Our friend E. recommended the exhibit on Teotihuacan current at the de Young Museum in the City. So, B. having the day off work today, we went. It's a pleasure to have such things within the range of doing on impulse without prior notice.

Most of the Mexican pyramidal sites that people know are in the Yucatan, but this one is in the central highlands near Mexico City. It predates the Aztecs, but whether it was built by their ancestors or someone else is unknown. It's been excavated for over a century, but a lot of valuable material has recently been discovered in tunnels.

I was most attracted to the carvings in serpentine, jade, onyx, and other stones, but there were also a lot of intriguing ceramic pieces, carvings on large conch shells, etc. One of their favorite images was the feathered serpent, sometimes depicted on wall murals at 6 to 8 foot length, and just begging to be incorporated into a fantasy novel. (It's been done, by Kenneth Morris and perhaps others I don't recall.) There were also feathered felines (the captions used the word feline for all such creatures, whether feathered or not, as their resemblance to what we'd call cats was elusive), birds with hands, and people with ghostly imperturbable expressions akin to those of moai statues, carved from stone but with eyes of shell or pyrite. It was all memorable and distinctive stuff.

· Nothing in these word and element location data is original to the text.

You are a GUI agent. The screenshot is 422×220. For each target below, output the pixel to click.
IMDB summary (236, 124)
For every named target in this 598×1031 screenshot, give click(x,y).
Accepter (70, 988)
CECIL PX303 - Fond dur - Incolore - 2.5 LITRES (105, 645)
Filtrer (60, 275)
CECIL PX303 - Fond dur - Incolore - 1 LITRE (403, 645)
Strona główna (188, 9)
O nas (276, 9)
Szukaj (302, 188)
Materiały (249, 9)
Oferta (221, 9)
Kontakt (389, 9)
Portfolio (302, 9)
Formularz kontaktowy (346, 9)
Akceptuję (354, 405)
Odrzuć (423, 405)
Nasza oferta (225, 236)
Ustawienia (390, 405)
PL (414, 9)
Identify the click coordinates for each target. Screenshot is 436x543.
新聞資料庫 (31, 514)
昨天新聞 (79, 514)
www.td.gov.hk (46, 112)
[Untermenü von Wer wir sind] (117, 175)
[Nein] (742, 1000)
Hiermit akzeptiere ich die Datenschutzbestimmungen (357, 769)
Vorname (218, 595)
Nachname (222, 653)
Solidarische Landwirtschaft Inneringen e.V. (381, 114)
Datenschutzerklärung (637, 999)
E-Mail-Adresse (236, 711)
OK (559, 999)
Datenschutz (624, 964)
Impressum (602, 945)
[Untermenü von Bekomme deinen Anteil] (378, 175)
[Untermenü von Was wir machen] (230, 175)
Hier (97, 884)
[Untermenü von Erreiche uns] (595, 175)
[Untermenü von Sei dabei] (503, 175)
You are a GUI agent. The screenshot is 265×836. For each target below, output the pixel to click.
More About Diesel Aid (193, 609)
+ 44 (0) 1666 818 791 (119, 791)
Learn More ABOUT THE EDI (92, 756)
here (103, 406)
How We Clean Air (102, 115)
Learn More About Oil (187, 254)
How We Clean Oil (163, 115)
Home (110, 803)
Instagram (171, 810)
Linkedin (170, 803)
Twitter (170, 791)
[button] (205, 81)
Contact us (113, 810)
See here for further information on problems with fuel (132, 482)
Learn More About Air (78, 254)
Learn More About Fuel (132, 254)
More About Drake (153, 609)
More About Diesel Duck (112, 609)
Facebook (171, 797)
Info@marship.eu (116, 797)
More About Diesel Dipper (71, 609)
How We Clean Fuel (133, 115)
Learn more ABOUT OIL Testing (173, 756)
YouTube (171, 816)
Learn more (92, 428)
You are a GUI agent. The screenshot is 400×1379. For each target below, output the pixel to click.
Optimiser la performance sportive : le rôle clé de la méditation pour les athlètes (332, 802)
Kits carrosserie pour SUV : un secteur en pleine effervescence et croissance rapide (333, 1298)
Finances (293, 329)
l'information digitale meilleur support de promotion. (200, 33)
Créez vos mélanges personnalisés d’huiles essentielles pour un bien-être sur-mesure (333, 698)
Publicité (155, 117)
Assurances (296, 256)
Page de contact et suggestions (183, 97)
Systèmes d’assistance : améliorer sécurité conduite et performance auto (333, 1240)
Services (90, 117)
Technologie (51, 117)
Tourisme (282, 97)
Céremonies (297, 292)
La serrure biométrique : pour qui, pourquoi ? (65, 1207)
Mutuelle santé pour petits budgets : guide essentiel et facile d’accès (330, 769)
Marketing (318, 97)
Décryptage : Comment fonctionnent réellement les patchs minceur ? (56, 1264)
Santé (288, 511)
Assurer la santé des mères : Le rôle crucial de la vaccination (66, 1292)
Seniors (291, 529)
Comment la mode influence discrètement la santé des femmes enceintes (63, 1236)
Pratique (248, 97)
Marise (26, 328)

We added a successful browse through both of the museum's gift shops, and then drove down, out of Golden Gate Park where the de Young is located, to Borderlands in the Mission district, passing by a whim past their future site on Haight a couple blocks east of Ashbury, to which they're in the process of buying the freehold; this turned out to be a better route to the current store than the one I'd been previously contemplating. There we had cider in the attached cafe - ah, fall! when the cider blooms - while waiting for the store to open at noon, where we bought more books.

Lunch at a Mexican place in South City where I'd been before, and then home, and that was our half-day out.